A sweeping Wall Street Journal investigation shows that Amazon has listed “thousands of banned, unsafe, or mislabeled products,” from dangerous children’s products to electronics with fake certifications. The Verge also found that the eComm giant’s listings for its own line of goods are “getting hijacked by impostor sellers.” Additionally, CNBC found that Amazon has shipped expired foods labeled falsely (including baby formula?) to unsuspecting consumers, attributing the issue to an inability to monitor something even as fundamental as an expiration date.
But even offline, Amazon is one of the main culprits behind dangerous food mislabeling.
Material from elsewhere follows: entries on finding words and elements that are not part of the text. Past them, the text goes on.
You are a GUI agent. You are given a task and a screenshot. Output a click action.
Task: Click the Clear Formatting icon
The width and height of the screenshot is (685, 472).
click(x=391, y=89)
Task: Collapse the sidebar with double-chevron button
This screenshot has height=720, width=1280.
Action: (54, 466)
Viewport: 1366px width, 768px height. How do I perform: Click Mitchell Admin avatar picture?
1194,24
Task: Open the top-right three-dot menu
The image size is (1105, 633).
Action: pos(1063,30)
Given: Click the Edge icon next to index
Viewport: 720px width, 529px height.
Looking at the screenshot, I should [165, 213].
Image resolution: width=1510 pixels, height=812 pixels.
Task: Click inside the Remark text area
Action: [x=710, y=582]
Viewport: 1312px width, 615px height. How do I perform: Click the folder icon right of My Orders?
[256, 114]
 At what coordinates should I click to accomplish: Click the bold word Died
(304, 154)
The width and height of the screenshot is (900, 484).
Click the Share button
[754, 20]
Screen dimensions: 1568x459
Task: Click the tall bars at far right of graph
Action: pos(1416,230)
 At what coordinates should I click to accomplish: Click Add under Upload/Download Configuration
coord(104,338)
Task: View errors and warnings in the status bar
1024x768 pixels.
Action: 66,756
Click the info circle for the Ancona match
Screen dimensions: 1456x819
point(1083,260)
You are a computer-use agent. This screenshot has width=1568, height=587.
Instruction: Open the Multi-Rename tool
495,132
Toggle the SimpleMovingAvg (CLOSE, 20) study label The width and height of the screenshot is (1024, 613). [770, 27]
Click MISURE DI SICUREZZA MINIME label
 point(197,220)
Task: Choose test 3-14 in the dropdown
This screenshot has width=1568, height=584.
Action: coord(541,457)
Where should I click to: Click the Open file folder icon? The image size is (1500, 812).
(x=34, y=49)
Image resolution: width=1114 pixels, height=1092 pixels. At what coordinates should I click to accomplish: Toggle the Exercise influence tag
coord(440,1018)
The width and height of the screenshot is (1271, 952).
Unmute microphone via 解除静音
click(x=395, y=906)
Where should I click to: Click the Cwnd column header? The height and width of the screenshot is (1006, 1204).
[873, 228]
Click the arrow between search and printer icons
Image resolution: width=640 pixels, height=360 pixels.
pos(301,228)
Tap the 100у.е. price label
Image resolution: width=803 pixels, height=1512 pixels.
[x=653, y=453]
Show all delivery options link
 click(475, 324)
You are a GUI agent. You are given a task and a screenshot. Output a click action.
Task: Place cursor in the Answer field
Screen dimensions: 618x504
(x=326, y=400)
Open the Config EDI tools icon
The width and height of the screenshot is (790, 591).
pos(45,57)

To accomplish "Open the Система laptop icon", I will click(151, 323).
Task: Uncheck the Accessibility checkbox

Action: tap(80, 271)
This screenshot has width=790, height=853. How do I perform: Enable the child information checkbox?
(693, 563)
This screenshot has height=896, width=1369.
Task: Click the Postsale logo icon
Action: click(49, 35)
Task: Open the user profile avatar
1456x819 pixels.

In 2020, the U.S. (FDA) issued a warning letter to Amazon.com Inc's Whole Foods Market for not labeling some products for the presence of food allergens, which led to a series of product recalls.
The supermarket chain had to recall over 30 food products at that time as the presence of major food allergens was not listed on product labels. It should go without saying how irresponsible and deadly this could be.
As more brands emerge online selling their own share of products, stricter regulations and more eyes could be crucial in cracking down on the legal challenges facing the food and beverage industry. Without a shakeup in the legal processes by orgs like the FTC and FDA, even more, insidious mislabeling could pop up at any time.
There is some leeway. One of the newest concepts in food transparency is single-origin verified labeling. It’s a leap up from GMO and fair trade labeling. It’s one label that shows the consumer exactly where the product came from. It’s too early to say whether the idea will spread, as there is just one company that’s testing the concept out. But again, these changes must be implemented on a much larger scale to make a true difference, and only time will tell whether or not we’ll reach that point anytime soon.